Covid-19: Morocco beefs up vaccine stockpile ahead of reopening of borders for travellers

Covid-19: Morocco beefs up vaccine stockpile ahead of reopening of borders for travellers

Morocco continues to enhance its stockpile of vaccines against covid-19 as it prepares to reopen its borders for inbound/outbound commercial flights starting February 7.
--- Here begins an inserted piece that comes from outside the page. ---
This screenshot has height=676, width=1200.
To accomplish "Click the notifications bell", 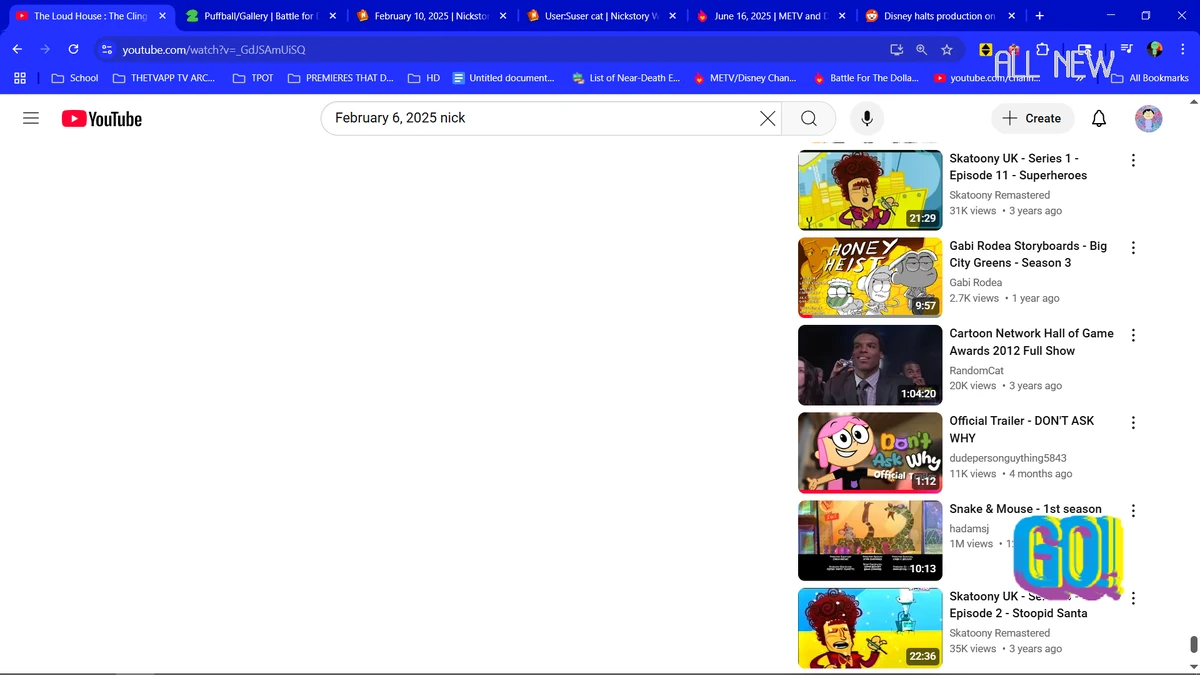I will tap(1098, 118).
The North African Kingdom has received over the weekend additional 1.6 million doses of the Pfizer vaccine donated by the United States through Covax program.

This new donation of Pfizer doses follows an October delivery of more than 850,000 doses of the Pfizer vaccine and a July shipment of over 300,000 single-dose Johnson & Johnson vaccine.

Furthermore, the U.S. Agency for International Development (USAID) has supplied lately to Morocco seven ultra-cold chain freezers to strengthen the country’s storage capacity of vaccines.

The U.S. military has donated a $1.5 million field hospital to help combat infectious disease outbreaks in Morocco and will, according to the US embassy in Rabat, soon donate a field Intensive Care Unit system and a mobile emergency room annex at a cost of $1.7 million.

To date, over 23 million people have been fully vaccinated in Morocco, 24.6 million received their first dose of the vaccine, while more than 4.3 million others have been boosted by a third jab.